--- Extracted records ---
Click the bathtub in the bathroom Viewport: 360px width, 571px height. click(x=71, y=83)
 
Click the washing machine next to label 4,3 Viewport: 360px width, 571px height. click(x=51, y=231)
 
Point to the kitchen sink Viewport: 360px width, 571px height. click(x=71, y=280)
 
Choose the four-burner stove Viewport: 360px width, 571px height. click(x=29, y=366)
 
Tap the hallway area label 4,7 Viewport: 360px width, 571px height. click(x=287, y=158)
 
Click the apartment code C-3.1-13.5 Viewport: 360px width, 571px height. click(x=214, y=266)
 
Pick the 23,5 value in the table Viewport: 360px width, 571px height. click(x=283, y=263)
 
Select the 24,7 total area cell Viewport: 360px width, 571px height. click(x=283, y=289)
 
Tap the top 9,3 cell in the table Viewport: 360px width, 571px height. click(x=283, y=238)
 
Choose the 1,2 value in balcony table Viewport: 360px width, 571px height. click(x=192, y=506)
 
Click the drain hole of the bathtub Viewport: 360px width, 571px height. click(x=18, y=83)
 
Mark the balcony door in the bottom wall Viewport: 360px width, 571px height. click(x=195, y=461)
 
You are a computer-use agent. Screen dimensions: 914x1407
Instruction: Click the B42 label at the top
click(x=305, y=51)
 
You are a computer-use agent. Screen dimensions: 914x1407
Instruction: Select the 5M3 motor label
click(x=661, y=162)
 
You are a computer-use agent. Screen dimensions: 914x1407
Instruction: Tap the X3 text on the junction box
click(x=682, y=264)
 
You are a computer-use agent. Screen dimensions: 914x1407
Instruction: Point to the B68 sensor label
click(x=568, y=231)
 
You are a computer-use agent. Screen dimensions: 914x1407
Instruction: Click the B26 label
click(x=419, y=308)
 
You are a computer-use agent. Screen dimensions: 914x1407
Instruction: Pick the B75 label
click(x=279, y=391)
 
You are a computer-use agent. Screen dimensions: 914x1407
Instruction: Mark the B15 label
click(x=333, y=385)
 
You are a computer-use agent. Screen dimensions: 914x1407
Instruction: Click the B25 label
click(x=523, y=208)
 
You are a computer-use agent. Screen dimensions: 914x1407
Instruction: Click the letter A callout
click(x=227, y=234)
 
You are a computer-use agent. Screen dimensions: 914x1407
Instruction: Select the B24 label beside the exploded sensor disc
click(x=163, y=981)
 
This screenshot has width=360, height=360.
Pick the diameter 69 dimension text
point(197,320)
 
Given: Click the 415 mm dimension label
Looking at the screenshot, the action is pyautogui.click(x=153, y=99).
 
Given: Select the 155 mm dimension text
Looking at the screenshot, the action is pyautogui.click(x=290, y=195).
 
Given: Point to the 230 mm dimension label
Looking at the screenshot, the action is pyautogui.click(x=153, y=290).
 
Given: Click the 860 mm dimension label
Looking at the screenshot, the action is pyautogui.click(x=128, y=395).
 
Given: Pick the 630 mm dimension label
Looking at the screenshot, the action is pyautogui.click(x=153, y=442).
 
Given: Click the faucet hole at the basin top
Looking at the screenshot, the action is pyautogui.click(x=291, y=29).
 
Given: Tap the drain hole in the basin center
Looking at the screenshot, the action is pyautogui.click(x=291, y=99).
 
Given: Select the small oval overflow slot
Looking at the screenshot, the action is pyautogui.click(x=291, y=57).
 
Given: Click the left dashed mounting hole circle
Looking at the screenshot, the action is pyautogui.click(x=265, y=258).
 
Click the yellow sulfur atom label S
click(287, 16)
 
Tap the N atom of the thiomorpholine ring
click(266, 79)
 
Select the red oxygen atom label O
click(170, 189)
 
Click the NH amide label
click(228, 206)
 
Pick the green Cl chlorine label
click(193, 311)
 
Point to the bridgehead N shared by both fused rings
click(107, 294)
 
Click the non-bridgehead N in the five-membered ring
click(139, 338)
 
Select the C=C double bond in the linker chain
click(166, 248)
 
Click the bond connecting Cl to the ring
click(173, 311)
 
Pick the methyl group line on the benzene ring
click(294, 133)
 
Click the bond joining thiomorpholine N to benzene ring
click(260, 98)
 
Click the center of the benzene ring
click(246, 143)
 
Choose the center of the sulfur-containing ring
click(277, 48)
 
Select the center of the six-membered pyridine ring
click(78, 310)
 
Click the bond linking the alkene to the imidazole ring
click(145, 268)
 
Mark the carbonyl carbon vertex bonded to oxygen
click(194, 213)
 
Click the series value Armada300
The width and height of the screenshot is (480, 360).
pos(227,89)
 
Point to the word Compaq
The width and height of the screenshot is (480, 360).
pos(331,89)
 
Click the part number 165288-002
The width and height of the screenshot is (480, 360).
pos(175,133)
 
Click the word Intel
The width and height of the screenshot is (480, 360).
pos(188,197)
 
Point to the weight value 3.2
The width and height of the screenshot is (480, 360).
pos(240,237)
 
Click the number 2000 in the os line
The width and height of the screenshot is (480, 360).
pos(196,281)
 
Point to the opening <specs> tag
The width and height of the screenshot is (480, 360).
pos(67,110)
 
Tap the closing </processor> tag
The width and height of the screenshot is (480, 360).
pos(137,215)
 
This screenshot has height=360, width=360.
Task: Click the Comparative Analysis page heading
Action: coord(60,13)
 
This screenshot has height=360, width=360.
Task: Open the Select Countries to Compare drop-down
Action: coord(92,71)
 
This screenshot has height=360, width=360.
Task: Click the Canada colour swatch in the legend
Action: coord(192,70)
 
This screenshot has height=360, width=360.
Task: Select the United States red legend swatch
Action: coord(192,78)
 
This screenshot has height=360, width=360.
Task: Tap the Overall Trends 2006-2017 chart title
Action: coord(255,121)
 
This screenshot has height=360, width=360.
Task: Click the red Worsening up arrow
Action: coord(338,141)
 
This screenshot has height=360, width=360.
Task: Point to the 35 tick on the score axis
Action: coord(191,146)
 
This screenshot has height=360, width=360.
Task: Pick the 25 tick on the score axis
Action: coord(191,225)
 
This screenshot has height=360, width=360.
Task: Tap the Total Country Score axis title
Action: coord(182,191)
---
Instructions for the task ▸
Convert the entries above into a Markdown table with the columns Row and Line, putting one line in each row and leaving out blank lines.

The answer ▸
| Row | Line |
|---|---|
| 1 | Click the bathtub in the bathroom Viewport: 360px width, 571px height. click(x=71, y=83) |
| 2 | Click the washing machine next to label 4,3 Viewport: 360px width, 571px height. click(x=51, y=231) |
| 3 | Point to the kitchen sink Viewport: 360px width, 571px height. click(x=71, y=280) |
| 4 | Choose the four-burner stove Viewport: 360px width, 571px height. click(x=29, y=366) |
| 5 | Tap the hallway area label 4,7 Viewport: 360px width, 571px height. click(x=287, y=158) |
| 6 | Click the apartment code C-3.1-13.5 Viewport: 360px width, 571px height. click(x=214, y=266) |
| 7 | Pick the 23,5 value in the table Viewport: 360px width, 571px height. click(x=283, y=263) |
| 8 | Select the 24,7 total area cell Viewport: 360px width, 571px height. click(x=283, y=289) |
| 9 | Tap the top 9,3 cell in the table Viewport: 360px width, 571px height. click(x=283, y=238) |
| 10 | Choose the 1,2 value in balcony table Viewport: 360px width, 571px height. click(x=192, y=506) |
| 11 | Click the drain hole of the bathtub Viewport: 360px width, 571px height. click(x=18, y=83) |
| 12 | Mark the balcony door in the bottom wall Viewport: 360px width, 571px height. click(x=195, y=461) |
| 13 | You are a computer-use agent. Screen dimensions: 914x1407 |
| 14 | Instruction: Click the B42 label at the top |
| 15 | click(x=305, y=51) |
| 16 | You are a computer-use agent. Screen dimensions: 914x1407 |
| 17 | Instruction: Select the 5M3 motor label |
| 18 | click(x=661, y=162) |
| 19 | You are a computer-use agent. Screen dimensions: 914x1407 |
| 20 | Instruction: Tap the X3 text on the junction box |
| 21 | click(x=682, y=264) |
| 22 | You are a computer-use agent. Screen dimensions: 914x1407 |
| 23 | Instruction: Point to the B68 sensor label |
| 24 | click(x=568, y=231) |
| 25 | You are a computer-use agent. Screen dimensions: 914x1407 |
| 26 | Instruction: Click the B26 label |
| 27 | click(x=419, y=308) |
| 28 | You are a computer-use agent. Screen dimensions: 914x1407 |
| 29 | Instruction: Pick the B75 label |
| 30 | click(x=279, y=391) |
| 31 | You are a computer-use agent. Screen dimensions: 914x1407 |
| 32 | Instruction: Mark the B15 label |
| 33 | click(x=333, y=385) |
| 34 | You are a computer-use agent. Screen dimensions: 914x1407 |
| 35 | Instruction: Click the B25 label |
| 36 | click(x=523, y=208) |
| 37 | You are a computer-use agent. Screen dimensions: 914x1407 |
| 38 | Instruction: Click the letter A callout |
| 39 | click(x=227, y=234) |
| 40 | You are a computer-use agent. Screen dimensions: 914x1407 |
| 41 | Instruction: Select the B24 label beside the exploded sensor disc |
| 42 | click(x=163, y=981) |
| 43 | This screenshot has width=360, height=360. |
| 44 | Pick the diameter 69 dimension text |
| 45 | point(197,320) |
| 46 | Given: Click the 415 mm dimension label |
| 47 | Looking at the screenshot, the action is pyautogui.click(x=153, y=99). |
| 48 | Given: Select the 155 mm dimension text |
| 49 | Looking at the screenshot, the action is pyautogui.click(x=290, y=195). |
| 50 | Given: Point to the 230 mm dimension label |
| 51 | Looking at the screenshot, the action is pyautogui.click(x=153, y=290). |
| 52 | Given: Click the 860 mm dimension label |
| 53 | Looking at the screenshot, the action is pyautogui.click(x=128, y=395). |
| 54 | Given: Pick the 630 mm dimension label |
| 55 | Looking at the screenshot, the action is pyautogui.click(x=153, y=442). |
| 56 | Given: Click the faucet hole at the basin top |
| 57 | Looking at the screenshot, the action is pyautogui.click(x=291, y=29). |
| 58 | Given: Tap the drain hole in the basin center |
| 59 | Looking at the screenshot, the action is pyautogui.click(x=291, y=99). |
| 60 | Given: Select the small oval overflow slot |
| 61 | Looking at the screenshot, the action is pyautogui.click(x=291, y=57). |
| 62 | Given: Click the left dashed mounting hole circle |
| 63 | Looking at the screenshot, the action is pyautogui.click(x=265, y=258). |
| 64 | Click the yellow sulfur atom label S |
| 65 | click(287, 16) |
| 66 | Tap the N atom of the thiomorpholine ring |
| 67 | click(266, 79) |
| 68 | Select the red oxygen atom label O |
| 69 | click(170, 189) |
| 70 | Click the NH amide label |
| 71 | click(228, 206) |
| 72 | Pick the green Cl chlorine label |
| 73 | click(193, 311) |
| 74 | Point to the bridgehead N shared by both fused rings |
| 75 | click(107, 294) |
| 76 | Click the non-bridgehead N in the five-membered ring |
| 77 | click(139, 338) |
| 78 | Select the C=C double bond in the linker chain |
| 79 | click(166, 248) |
| 80 | Click the bond connecting Cl to the ring |
| 81 | click(173, 311) |
| 82 | Pick the methyl group line on the benzene ring |
| 83 | click(294, 133) |
| 84 | Click the bond joining thiomorpholine N to benzene ring |
| 85 | click(260, 98) |
| 86 | Click the center of the benzene ring |
| 87 | click(246, 143) |
| 88 | Choose the center of the sulfur-containing ring |
| 89 | click(277, 48) |
| 90 | Select the center of the six-membered pyridine ring |
| 91 | click(78, 310) |
| 92 | Click the bond linking the alkene to the imidazole ring |
| 93 | click(145, 268) |
| 94 | Mark the carbonyl carbon vertex bonded to oxygen |
| 95 | click(194, 213) |
| 96 | Click the series value Armada300 |
| 97 | The width and height of the screenshot is (480, 360). |
| 98 | pos(227,89) |
| 99 | Point to the word Compaq |
| 100 | The width and height of the screenshot is (480, 360). |
| 101 | pos(331,89) |
| 102 | Click the part number 165288-002 |
| 103 | The width and height of the screenshot is (480, 360). |
| 104 | pos(175,133) |
| 105 | Click the word Intel |
| 106 | The width and height of the screenshot is (480, 360). |
| 107 | pos(188,197) |
| 108 | Point to the weight value 3.2 |
| 109 | The width and height of the screenshot is (480, 360). |
| 110 | pos(240,237) |
| 111 | Click the number 2000 in the os line |
| 112 | The width and height of the screenshot is (480, 360). |
| 113 | pos(196,281) |
| 114 | Point to the opening <specs> tag |
| 115 | The width and height of the screenshot is (480, 360). |
| 116 | pos(67,110) |
| 117 | Tap the closing </processor> tag |
| 118 | The width and height of the screenshot is (480, 360). |
| 119 | pos(137,215) |
| 120 | This screenshot has height=360, width=360. |
| 121 | Task: Click the Comparative Analysis page heading |
| 122 | Action: coord(60,13) |
| 123 | This screenshot has height=360, width=360. |
| 124 | Task: Open the Select Countries to Compare drop-down |
| 125 | Action: coord(92,71) |
| 126 | This screenshot has height=360, width=360. |
| 127 | Task: Click the Canada colour swatch in the legend |
| 128 | Action: coord(192,70) |
| 129 | This screenshot has height=360, width=360. |
| 130 | Task: Select the United States red legend swatch |
| 131 | Action: coord(192,78) |
| 132 | This screenshot has height=360, width=360. |
| 133 | Task: Tap the Overall Trends 2006-2017 chart title |
| 134 | Action: coord(255,121) |
| 135 | This screenshot has height=360, width=360. |
| 136 | Task: Click the red Worsening up arrow |
| 137 | Action: coord(338,141) |
| 138 | This screenshot has height=360, width=360. |
| 139 | Task: Point to the 35 tick on the score axis |
| 140 | Action: coord(191,146) |
| 141 | This screenshot has height=360, width=360. |
| 142 | Task: Pick the 25 tick on the score axis |
| 143 | Action: coord(191,225) |
| 144 | This screenshot has height=360, width=360. |
| 145 | Task: Tap the Total Country Score axis title |
| 146 | Action: coord(182,191) |